SELECTED EXTRACT —
========================
Trace & Norms

Trace Norms Introduction to Metric Spaces

Trace

So far, we have studied vectors, matrices, eigenvalues, orthogonality, and quadratic forms — all within the concrete world of \(\mathbb{R}^n\). This page marks a quiet turning point. On the surface, the trace looks like just another scalar attached to a square matrix: the sum of its diagonal entries. But this simple operation will lead us, within a few paragraphs, to an inner product on the space of \(m \times n\) matrices — a space that is not \(\mathbb{R}^n\). Once "inner product" and "norm" are shown to live on spaces other than \(\mathbb{R}^n\), a larger question becomes unavoidable: what exactly is a norm? what is a distance? The final section of this page opens that door. The rest of the curriculum, beginning with the foundations of analysis in Section II, walks through it.
========================
GOALS —
1 > Name every topic the trace introduction says has been studied so far.
2 > Please duplicate the part of the trace introduction that opens with the words containing "Trace & Norms" and closes with "walks through it.".
========================
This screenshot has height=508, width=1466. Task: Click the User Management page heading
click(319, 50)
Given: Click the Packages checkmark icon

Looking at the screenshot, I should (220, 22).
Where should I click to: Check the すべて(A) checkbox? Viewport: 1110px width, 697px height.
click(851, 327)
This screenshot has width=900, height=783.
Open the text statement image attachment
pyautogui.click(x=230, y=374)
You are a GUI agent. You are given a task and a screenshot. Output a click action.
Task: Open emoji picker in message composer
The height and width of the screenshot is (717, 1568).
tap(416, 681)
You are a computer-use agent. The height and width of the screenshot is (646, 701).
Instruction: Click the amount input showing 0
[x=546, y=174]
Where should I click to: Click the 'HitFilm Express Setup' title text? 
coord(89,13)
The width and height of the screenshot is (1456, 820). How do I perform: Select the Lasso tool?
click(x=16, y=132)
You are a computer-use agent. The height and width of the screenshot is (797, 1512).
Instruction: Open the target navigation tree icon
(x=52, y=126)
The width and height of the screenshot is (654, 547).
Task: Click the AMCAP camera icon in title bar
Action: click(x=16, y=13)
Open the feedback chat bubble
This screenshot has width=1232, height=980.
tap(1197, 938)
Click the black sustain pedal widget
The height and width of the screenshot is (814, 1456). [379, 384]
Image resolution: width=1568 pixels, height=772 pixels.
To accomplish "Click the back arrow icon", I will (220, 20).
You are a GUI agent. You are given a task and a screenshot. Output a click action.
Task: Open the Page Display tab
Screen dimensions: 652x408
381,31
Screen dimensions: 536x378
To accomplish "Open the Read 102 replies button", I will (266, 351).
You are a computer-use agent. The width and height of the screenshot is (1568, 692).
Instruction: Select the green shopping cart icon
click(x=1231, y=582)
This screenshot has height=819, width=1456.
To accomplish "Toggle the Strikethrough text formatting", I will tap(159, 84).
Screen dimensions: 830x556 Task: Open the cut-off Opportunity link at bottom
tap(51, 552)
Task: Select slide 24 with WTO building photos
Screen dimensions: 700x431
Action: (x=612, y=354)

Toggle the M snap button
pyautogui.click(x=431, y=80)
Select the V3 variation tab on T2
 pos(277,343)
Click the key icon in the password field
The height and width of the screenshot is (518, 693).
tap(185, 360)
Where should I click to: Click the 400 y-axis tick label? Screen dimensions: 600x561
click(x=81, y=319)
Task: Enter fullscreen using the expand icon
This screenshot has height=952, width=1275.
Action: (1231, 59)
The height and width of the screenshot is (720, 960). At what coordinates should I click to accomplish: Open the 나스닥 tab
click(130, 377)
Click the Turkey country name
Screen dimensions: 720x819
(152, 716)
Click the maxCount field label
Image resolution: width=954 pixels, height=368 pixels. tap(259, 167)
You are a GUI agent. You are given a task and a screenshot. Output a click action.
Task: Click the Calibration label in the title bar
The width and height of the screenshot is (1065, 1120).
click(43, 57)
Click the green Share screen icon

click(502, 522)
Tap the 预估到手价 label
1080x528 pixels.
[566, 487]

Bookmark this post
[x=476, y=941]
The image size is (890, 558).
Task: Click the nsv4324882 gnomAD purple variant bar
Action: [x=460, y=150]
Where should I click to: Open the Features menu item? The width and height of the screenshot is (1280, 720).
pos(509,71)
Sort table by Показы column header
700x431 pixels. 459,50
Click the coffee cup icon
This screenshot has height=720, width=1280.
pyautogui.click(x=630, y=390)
========================
ANSWERS GIVEN —
1 > Vectors, matrices, eigenvalues, orthogonality, and quadratic forms.

2 >
Trace & Norms

Trace Norms Introduction to Metric Spaces

Trace

So far, we have studied vectors, matrices, eigenvalues, orthogonality, and quadratic forms — all within the concrete world of \(\mathbb{R}^n\). This page marks a quiet turning point. On the surface, the trace looks like just another scalar attached to a square matrix: the sum of its diagonal entries. But this simple operation will lead us, within a few paragraphs, to an inner product on the space of \(m \times n\) matrices — a space that is not \(\mathbb{R}^n\). Once "inner product" and "norm" are shown to live on spaces other than \(\mathbb{R}^n\), a larger question becomes unavoidable: what exactly is a norm? what is a distance? The final section of this page opens that door. The rest of the curriculum, beginning with the foundations of analysis in Section II, walks through it.